Re: [PATCH] xfs: fix unlink vs cluster buffer instantiation race

public inbox for linux-xfs@vger.kernel.org
 help / color / mirror / Atom feed

From: "Darrick J. Wong" <djwong@kernel.org>
To: Dave Chinner <david@fromorbit.com>
Cc: linux-xfs@vger.kernel.org
Subject: Re: [PATCH] xfs: fix unlink vs cluster buffer instantiation race
Date: Thu, 13 Jun 2024 08:07:41 -0700	[thread overview]
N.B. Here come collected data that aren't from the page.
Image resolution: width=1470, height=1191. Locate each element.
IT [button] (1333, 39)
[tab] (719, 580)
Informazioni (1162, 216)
Message-ID: <20240613150741.GN2764752@frogsfrogsfrogs> (raw)
In-Reply-To: <20240612225148.3989713-1-david@fromorbit.com>

On Thu, Jun 13, 2024 at 08:51:48AM +1000, Dave Chinner wrote:
> From: Dave Chinner <dchinner@redhat.com>
> 
> Luis has been reporting an assert failure when freeing an inode
> cluster during inode inactivation for a while. The assert looks
> like:
> 
>  XFS: Assertion failed: bp->b_flags & XBF_DONE, file: fs/xfs/xfs_trans_buf.c, line: 241
>  ------------[ cut here ]------------
>  kernel BUG at fs/xfs/xfs_message.c:102!
>  Oops: invalid opcode: 0000 [#1] PREEMPT SMP KASAN NOPTI
>  CPU: 4 PID: 73 Comm: kworker/4:1 Not tainted 6.10.0-rc1 #4
>  Hardware name: QEMU Standard PC (Q35 + ICH9, 2009), BIOS 1.16.3-debian-1.16.3-2 04/01/2014
>  Workqueue: xfs-inodegc/loop5 xfs_inodegc_worker [xfs]
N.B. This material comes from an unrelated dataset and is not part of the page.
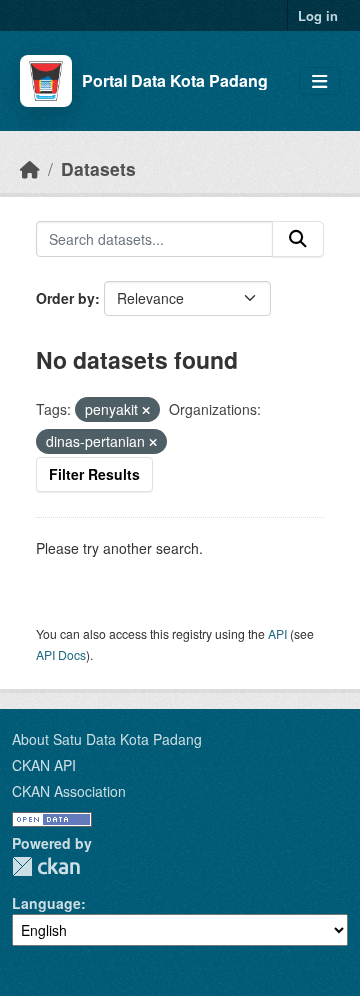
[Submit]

>  RIP: 0010:assfail (fs/xfs/xfs_message.c:102) xfs
>  RSP: 0018:ffff88810188f7f0 EFLAGS: 00010202
>  RAX: 0000000000000000 RBX: ffff88816e748250 RCX: 1ffffffff844b0e7
>  RDX: 0000000000000004 RSI: ffff88810188f558 RDI: ffffffffc2431fa0
>  RBP: 1ffff11020311f01 R08: 0000000042431f9f R09: ffffed1020311e9b
>  R10: ffff88810188f4df R11: ffffffffac725d70 R12: ffff88817a3f4000
>  R13: ffff88812182f000 R14: ffff88810188f998 R15: ffffffffc2423f80
>  FS:  0000000000000000(0000) GS:ffff8881c8400000(0000) knlGS:0000000000000000
>  CS:  0010 DS: 0000 ES: 0000 CR0: 0000000080050033
>  CR2: 000055fe9d0f109c CR3: 000000014426c002 CR4: 0000000000770ef0
>  DR0: 0000000000000000 DR1: 0000000000000000 DR2: 0000000000000000
>  DR3: 0000000000000000 DR6: 00000000fffe07f0 DR7: 0000000000000400
>  PKRU: 55555554
>  Call Trace:
>   <TASK>
>  xfs_trans_read_buf_map (fs/xfs/xfs_trans_buf.c:241 (discriminator 1)) xfs
>  xfs_imap_to_bp (fs/xfs/xfs_trans.h:210 fs/xfs/libxfs/xfs_inode_buf.c:138) xfs
>  xfs_inode_item_precommit (fs/xfs/xfs_inode_item.c:145) xfs
>  xfs_trans_run_precommits (fs/xfs/xfs_trans.c:931) xfs
>  __xfs_trans_commit (fs/xfs/xfs_trans.c:966) xfs
>  xfs_inactive_ifree (fs/xfs/xfs_inode.c:1811) xfs
>  xfs_inactive (fs/xfs/xfs_inode.c:2013) xfs
>  xfs_inodegc_worker (fs/xfs/xfs_icache.c:1841 fs/xfs/xfs_icache.c:1886) xfs
>  process_one_work (kernel/workqueue.c:3231)
>  worker_thread (kernel/workqueue.c:3306 (discriminator 2) kernel/workqueue.c:3393 (discriminator 2))
>  kthread (kernel/kthread.c:389)
>  ret_from_fork (arch/x86/kernel/process.c:147)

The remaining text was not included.